In this exercise, copy exactly the lines from the one that contains "Task: Click the COMMS section heading" through the end of the entries below; pictures are not copied.
= Beginning of Section =
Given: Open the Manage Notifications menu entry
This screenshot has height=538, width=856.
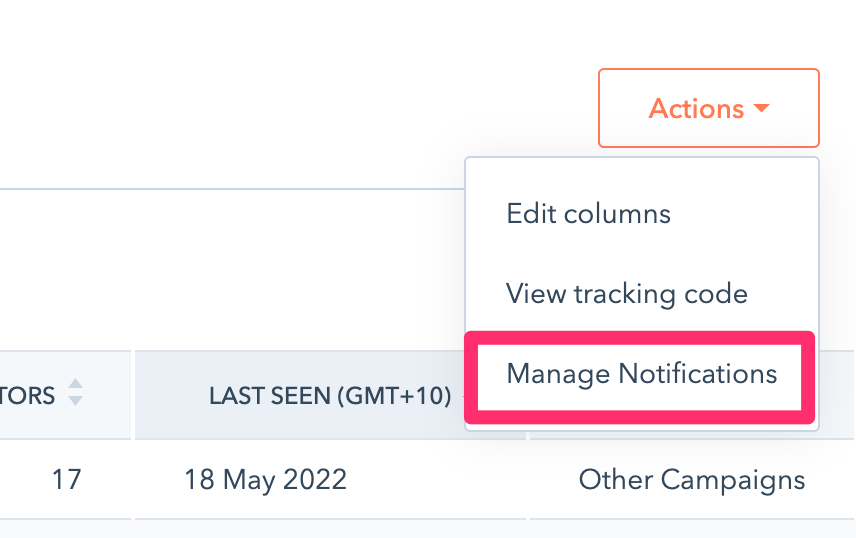Looking at the screenshot, I should coord(641,374).
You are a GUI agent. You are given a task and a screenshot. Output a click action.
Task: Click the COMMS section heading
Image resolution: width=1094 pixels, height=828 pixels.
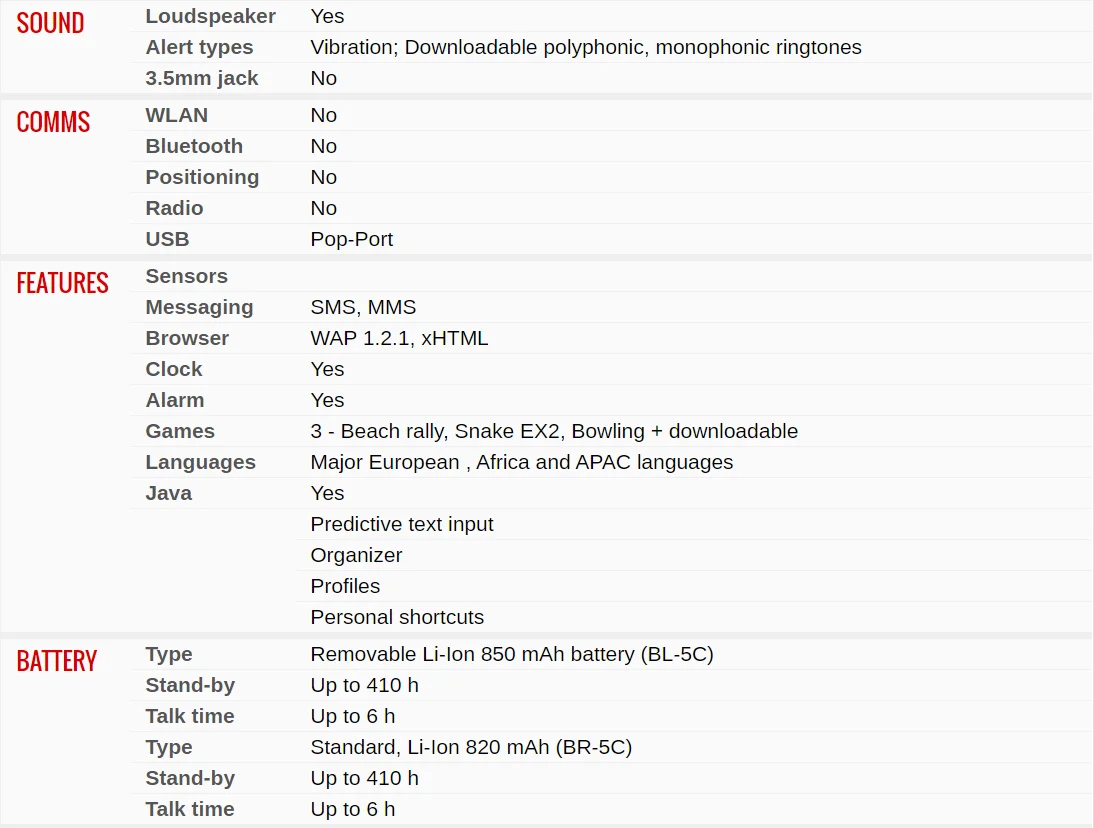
= End of Section =
[OUTPUT]
Task: Click the COMMS section heading
Image resolution: width=1094 pixels, height=828 pixels.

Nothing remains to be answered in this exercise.